Ketika para pejabat atau pegawai menggunakan kekuasaannya untuk mengambil harta tersebut, maka harta tersebut dianggap ghulul (curang). Ini merupakan perolehan harta yang diharamkan, bukan miliknya karena diperoleh dengan cara yang tidak syar’i. Karena itu, mereka wajib mengembalikan kepada pemiliknya jika diketahui. Harta itu akan disita dan dimasukkan ke Baitulmal kaum muslimin, jika tidak diketahui siapa pemiliknya.
Allah berfirman, “Barang siapa berbuat curang, pada hari kiamat ia akan datang membawa hasil kecurangannya.” (QS. Ali-Imran 3: 161)
Sistem Islam melahirkan pejabat yang bertakwa sehingga memiliki kekhawatiran akan diminta petanggungjawaban di akhirat. Karenanya, ia akan berupaya menghindari ghulul. Penguasa dalam Islam bukan untuk mencari keuntungan, tetapi dalam rangka mengurusi umat.
Dalam sistem Islam (khilafah), hukum Allah Swt. (syariat) akan diterapkan secara tegas. Sanksi diberikan kepada yang melakukan penyimpangan berdasarkan syariat.

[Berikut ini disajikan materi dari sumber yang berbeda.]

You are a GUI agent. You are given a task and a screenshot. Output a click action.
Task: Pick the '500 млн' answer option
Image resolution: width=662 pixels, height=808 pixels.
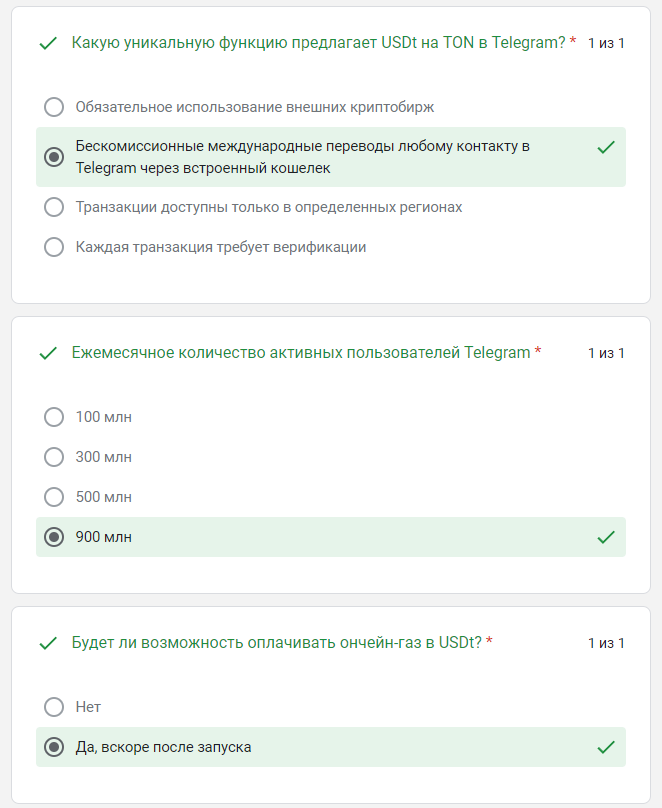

Dengan demikian tampak jelas korupsi merupakan persoalan sistemis yang tidak akan selesai jika tetap mempertahankan sistem kapitalis-sekuler seperti yang diterapkan saat ini. Sudah saatnya umat kembali kepada aturan yang sesuai dengan fitrah, yakni syariat Islam secara kafah (menyeluruh) dalam sebuah institusi Daulah Khilafah Islamiyah.